Alternate name: Structured note with principal protection
When an investment has a market-linked return, this means that it has a return linked to the performance of additional assets. These investments tend to come with fixed terms. PPNs offer a full or partial return of principal at the date of their maturity. But despite popular belief PPNs aren’t entirely risk-free even though they are designed for risk-averse investors. While the return on investment is guaranteed, this doesn’t always protect you. You won’t see a payout if the issuer of the PPN goes bankrupt.
How a Principal-Protected Note (PPN) Works
A PPN is a type of structured investment product that guarantees a return (full or partial) on the investment once it matures. When you invest in a structured product like this, it often means you don’t own the portfolio of assets. Instead, you are promised payment by the investment product issuers. To better understand how a PPN works, it can be helpful to have more context around how structured notes work in general. Structured notes don’t pay any interest until the bond matures. Structured notes with principal protection are a combination of two things:
A zero-coupon bond (the product that won’t pay interest before maturity) An option or derivative product that has a payoff linked to an index, benchmark, or some sort of underlying asset
There are four main components of structured notes, outlined below.
Maturity
Maturity refers to how long you hold a structured note. This time period may range from as little as six months to as long as 20 years. It is most common for a structured note to mature after two to five years.
Underlying Asset
The underlying asset is the benchmark that the PPN tracks while it is maturing. This is often a stock, commodity, foreign currency, index, or a group of stocks.
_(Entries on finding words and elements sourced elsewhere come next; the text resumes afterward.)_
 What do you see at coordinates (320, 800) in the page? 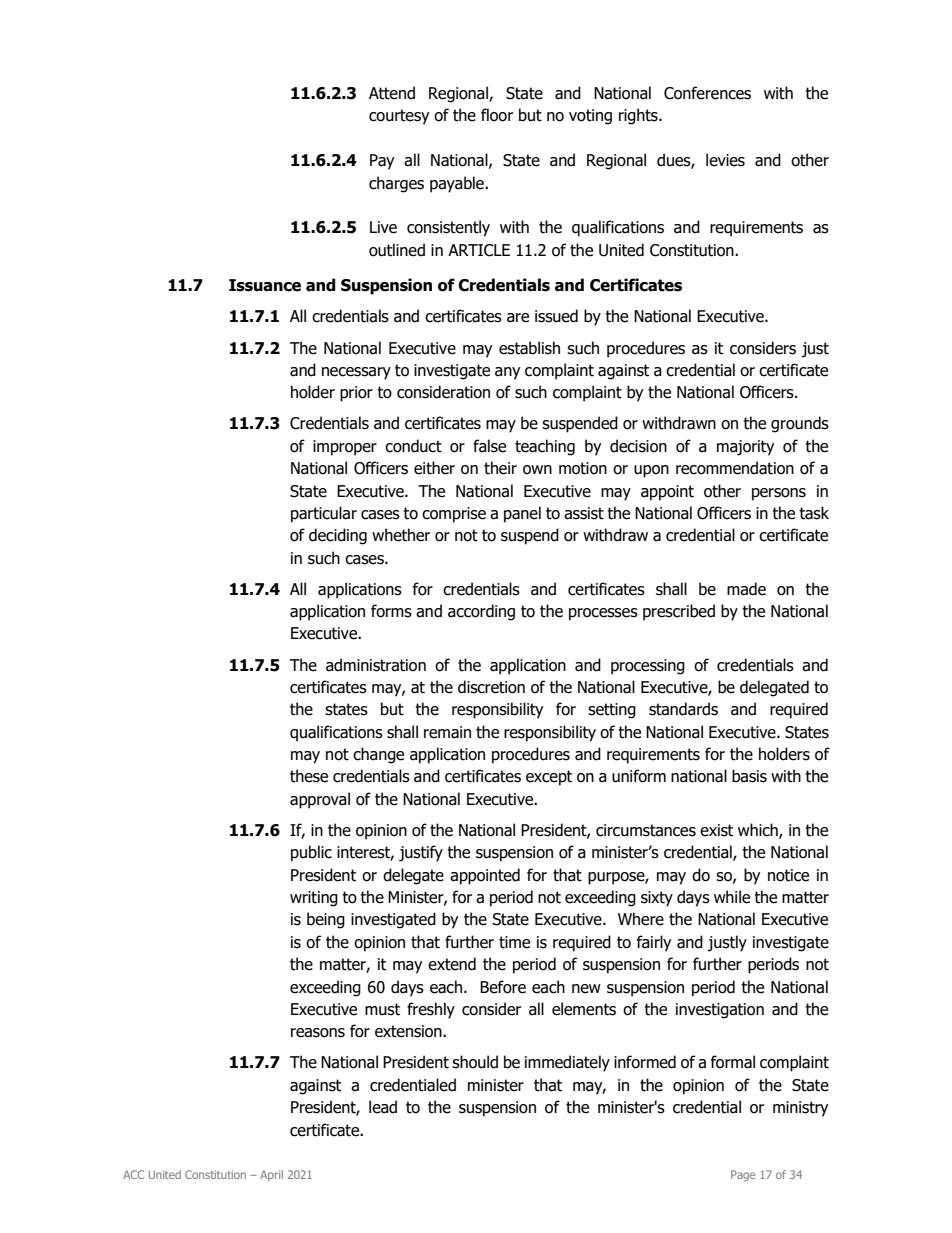
I see `approval` at bounding box center [320, 800].
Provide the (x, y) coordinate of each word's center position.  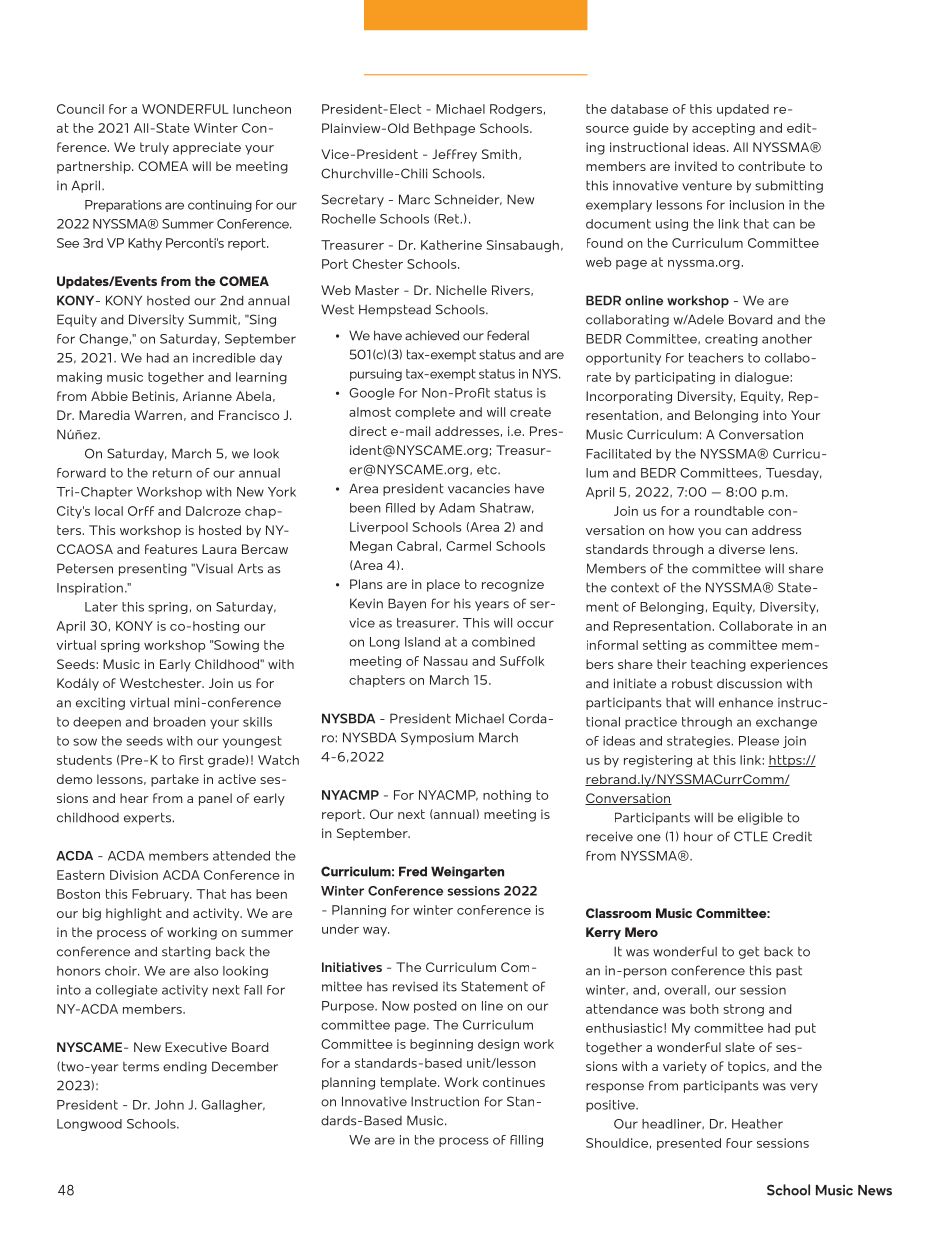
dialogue (762, 378)
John (169, 1105)
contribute (771, 166)
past (789, 972)
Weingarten (467, 872)
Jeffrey (454, 155)
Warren (158, 415)
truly (154, 148)
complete (425, 413)
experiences (789, 665)
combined (503, 642)
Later (101, 607)
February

Protection Amount and Type
The protection amount is how much you are protected against if the price of the underlying asset goes down. If it doesn’t drop lower than the protection amount, then you’ll get your principal back without being exposed to any losses. There are two types of protection: hard protection and soft protection. Hard protections serve as a buffer against losses. If the price goes down, you’ll only experience losses below the protection amount. Soft protection acts as a barrier against losses. But if the losses go below that barrier, you’ll experience the full loss, not just the difference between the final price and barrier price.
Return or Payoff
This is the amount of money you’ll receive by the end of the term if the necessary market conditions are met.
Pros and Cons of a Principal Protected Note (PPN)
Pros Explained
Somewhat guaranteed: A PPN offers a full or partial return of principal at the date of its maturity, as long as the issuer of the PPN doesn’t go bankrupt.Growth opportunity: You as an investor can gain a level of upside participation through the PPN’s underlying asset.
Cons Explained
Complex terms: PPNs can come with more complex terms than traditional bonds. This can make evaluating the investment opportunity difficult.No FDIC insurance: PPNs aren’t FDIC insured.